Figure 3: DLER enhances efficiency by reducing token usage and recovering accuracy loss of applying plain batch-wise reward normalization.

Difficulty-Aware DLER

The paper further extends the DLER framework with a difficulty-aware mechanism, DA-DLER, which dynamically adjusts truncation lengths based on prompt difficulty. This refinement allows the model to dedicate fewer tokens to simpler questions, thereby enhancing overall efficiency without sacrificing accuracy on more complex tasks.

Experimentation and Results

DLER models exhibit consistent superiority over competing baselines, notably achieving enhanced reasoning efficiency across diverse benchmarks like MATH, AIME-24, and Olympiad Bench. These results validate the framework's robustness and illustrate the practical benefits of optimized RL strategies over complex penalty design.

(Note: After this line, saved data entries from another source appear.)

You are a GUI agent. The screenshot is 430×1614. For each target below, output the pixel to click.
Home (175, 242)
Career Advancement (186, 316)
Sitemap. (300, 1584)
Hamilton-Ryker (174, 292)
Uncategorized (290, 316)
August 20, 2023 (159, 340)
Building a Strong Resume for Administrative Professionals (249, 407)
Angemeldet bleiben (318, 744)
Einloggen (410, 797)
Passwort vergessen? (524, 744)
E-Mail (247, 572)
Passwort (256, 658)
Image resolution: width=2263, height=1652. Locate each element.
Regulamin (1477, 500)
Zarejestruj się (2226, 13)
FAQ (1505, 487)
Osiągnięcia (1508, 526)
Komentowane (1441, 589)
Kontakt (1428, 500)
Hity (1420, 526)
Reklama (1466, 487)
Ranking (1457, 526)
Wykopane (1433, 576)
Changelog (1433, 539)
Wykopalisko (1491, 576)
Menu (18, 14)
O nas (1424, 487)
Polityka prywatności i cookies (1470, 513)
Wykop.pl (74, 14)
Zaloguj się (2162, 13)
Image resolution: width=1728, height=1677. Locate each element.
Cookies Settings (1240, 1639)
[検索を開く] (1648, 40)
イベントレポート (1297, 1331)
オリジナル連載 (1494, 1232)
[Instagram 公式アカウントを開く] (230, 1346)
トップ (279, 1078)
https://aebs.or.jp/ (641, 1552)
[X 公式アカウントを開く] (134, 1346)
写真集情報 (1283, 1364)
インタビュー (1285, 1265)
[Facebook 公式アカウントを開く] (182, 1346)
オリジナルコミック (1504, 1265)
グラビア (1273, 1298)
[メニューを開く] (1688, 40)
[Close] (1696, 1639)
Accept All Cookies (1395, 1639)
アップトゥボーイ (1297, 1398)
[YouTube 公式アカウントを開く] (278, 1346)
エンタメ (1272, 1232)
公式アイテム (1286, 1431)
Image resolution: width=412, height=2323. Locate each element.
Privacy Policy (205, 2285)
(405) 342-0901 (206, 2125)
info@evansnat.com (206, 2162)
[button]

Figure 4: Ratio of prompts with zero rewards and prompt shortening patterns observed during training phases.

Implications and Future Directions

The introduction of DLER marks a significant shift towards optimizing reasoning efficiency by refining RL algorithms, rather than merely adjusting penalty designs. This perspective invites further exploration into adaptive RL strategies that can dynamically modulate resource allocation based on contextual difficulty. Moreover, the successful integration of update-selective merging strategies provides a pathway for leveraging publicly available datasets without compromising accuracy, offering a practical solution for deploying efficient reasoning models in resource-constrained settings.

Conclusion

The study redefines the approach to enhancing reasoning efficiency in LMs, emphasizing RL optimization techniques over complex length penalties. Findings demonstrate how intelligent adjustment of RL processes can substantially improve the trade-off between reasoning capability and token consumption. Future efforts can further explore adaptive optimization algorithms to push the boundaries of efficiency in reasoning models, promising advancements in both practical and theoretical AI applications.